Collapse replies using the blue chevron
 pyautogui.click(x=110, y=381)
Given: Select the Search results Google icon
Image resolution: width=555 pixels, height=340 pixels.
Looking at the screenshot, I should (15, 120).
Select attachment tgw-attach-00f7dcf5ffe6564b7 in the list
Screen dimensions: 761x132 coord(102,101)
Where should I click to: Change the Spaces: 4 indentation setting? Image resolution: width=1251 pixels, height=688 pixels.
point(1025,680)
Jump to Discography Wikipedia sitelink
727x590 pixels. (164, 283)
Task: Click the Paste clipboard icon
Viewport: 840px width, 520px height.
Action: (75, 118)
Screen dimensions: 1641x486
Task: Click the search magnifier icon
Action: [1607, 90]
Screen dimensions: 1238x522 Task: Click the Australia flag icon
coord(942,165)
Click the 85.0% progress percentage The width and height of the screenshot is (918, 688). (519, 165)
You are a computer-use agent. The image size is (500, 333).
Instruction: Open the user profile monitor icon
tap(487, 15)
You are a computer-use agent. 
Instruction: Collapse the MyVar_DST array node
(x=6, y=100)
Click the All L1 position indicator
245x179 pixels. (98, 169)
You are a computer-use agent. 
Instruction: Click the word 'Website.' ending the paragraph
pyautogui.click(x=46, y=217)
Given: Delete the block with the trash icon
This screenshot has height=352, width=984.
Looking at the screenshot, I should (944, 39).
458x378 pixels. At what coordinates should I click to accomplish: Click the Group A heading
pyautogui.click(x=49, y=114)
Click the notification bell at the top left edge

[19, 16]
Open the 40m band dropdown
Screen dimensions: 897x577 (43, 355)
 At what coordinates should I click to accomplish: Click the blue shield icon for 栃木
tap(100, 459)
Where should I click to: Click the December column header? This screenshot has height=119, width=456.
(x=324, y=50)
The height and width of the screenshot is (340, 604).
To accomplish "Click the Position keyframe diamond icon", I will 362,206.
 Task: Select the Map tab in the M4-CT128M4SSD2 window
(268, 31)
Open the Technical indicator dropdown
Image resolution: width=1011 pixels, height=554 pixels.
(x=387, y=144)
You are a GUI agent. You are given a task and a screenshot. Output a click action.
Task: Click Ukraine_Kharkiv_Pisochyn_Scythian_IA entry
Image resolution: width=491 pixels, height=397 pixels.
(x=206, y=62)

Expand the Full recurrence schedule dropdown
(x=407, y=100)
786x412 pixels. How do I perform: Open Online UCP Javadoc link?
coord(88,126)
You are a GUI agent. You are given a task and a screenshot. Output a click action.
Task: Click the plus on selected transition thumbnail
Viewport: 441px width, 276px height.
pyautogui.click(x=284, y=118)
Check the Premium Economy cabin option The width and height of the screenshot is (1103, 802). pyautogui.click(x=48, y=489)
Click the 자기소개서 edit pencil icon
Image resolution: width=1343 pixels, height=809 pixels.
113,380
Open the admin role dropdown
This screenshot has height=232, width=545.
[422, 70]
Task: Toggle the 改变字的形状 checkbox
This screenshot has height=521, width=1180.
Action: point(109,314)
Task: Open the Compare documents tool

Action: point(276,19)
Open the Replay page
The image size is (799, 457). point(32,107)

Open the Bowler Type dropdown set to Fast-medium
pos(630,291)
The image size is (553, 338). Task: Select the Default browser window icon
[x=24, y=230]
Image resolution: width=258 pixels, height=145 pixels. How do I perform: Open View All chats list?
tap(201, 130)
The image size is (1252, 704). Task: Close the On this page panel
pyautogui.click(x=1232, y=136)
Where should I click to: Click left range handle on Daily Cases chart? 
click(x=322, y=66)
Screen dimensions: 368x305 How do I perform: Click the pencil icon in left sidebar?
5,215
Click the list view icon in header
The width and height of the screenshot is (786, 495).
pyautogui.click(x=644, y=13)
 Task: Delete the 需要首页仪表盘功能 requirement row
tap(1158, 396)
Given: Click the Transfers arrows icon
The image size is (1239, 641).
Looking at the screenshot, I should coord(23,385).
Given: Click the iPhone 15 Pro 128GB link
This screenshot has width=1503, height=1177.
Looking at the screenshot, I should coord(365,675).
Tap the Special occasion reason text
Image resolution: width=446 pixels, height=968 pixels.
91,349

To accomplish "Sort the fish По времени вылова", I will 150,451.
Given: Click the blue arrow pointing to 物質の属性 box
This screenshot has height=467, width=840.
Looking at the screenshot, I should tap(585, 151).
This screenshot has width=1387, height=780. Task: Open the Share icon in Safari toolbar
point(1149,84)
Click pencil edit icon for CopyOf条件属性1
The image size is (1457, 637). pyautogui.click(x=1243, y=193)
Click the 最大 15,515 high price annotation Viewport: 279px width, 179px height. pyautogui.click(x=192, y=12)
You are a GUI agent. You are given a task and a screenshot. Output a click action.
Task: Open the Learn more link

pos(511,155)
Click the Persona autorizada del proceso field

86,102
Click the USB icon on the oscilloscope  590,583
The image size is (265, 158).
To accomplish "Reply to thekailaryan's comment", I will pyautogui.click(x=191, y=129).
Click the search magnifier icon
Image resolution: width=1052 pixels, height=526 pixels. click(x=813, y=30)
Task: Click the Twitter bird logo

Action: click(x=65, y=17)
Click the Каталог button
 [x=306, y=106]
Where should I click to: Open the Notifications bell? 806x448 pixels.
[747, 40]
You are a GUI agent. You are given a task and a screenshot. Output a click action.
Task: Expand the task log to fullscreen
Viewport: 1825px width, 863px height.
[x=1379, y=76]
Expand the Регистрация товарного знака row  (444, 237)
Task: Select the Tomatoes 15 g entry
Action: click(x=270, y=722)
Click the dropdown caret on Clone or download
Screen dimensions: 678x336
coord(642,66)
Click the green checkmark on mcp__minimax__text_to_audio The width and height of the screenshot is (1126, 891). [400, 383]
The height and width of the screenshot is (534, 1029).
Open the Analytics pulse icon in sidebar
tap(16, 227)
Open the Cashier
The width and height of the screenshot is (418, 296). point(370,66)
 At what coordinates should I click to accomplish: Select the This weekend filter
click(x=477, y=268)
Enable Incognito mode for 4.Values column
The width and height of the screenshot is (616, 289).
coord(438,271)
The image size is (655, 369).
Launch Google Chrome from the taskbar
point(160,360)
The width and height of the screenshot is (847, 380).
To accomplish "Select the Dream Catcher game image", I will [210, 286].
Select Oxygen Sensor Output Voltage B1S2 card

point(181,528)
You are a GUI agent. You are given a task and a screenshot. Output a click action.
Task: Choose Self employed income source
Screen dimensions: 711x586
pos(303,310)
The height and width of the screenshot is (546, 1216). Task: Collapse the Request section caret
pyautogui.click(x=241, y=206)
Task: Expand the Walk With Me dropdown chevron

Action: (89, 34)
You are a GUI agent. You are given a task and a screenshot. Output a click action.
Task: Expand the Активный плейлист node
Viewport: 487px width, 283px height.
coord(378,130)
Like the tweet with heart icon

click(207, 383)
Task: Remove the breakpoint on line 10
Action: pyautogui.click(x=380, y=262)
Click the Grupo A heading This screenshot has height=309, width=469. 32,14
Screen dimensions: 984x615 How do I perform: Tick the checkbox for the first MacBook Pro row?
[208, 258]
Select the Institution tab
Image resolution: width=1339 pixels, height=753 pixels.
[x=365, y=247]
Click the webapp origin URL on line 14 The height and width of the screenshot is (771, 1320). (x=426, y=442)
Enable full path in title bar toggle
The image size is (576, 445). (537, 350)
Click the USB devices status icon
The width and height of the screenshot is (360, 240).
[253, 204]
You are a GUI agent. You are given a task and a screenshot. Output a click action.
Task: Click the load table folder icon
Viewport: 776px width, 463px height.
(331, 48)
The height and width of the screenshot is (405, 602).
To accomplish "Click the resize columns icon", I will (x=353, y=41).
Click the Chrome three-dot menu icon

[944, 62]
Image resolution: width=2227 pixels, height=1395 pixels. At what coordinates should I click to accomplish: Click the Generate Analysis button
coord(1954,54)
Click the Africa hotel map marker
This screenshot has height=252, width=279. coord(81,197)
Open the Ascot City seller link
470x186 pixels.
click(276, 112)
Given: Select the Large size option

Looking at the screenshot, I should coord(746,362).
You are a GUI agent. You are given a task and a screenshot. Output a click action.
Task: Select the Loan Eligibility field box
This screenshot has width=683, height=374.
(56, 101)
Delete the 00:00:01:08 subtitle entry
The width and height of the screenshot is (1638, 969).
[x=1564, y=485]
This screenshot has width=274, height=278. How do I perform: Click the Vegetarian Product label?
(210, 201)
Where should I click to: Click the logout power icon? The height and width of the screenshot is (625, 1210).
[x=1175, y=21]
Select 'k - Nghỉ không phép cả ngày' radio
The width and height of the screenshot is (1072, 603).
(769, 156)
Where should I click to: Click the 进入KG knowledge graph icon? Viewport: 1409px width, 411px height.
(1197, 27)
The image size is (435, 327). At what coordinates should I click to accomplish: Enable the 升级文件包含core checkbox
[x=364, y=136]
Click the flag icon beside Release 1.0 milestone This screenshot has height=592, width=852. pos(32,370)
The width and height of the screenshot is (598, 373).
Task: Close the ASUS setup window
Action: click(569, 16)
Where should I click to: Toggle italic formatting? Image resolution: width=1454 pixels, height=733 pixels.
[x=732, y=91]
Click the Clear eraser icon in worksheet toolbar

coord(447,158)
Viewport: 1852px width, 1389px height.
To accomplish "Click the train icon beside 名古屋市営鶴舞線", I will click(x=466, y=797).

REQUIREMENTS: Copy the records from the line with "Given: Click the blue" up to and including the line with "point(1149,84)", changing "Safari" to "Firefox" and leaving everything else the same.

WRITTEN ANSWER:
Given: Click the blue arrow pointing to 物質の属性 box
This screenshot has height=467, width=840.
Looking at the screenshot, I should tap(585, 151).
This screenshot has width=1387, height=780. Task: Open the Share icon in Firefox toolbar
point(1149,84)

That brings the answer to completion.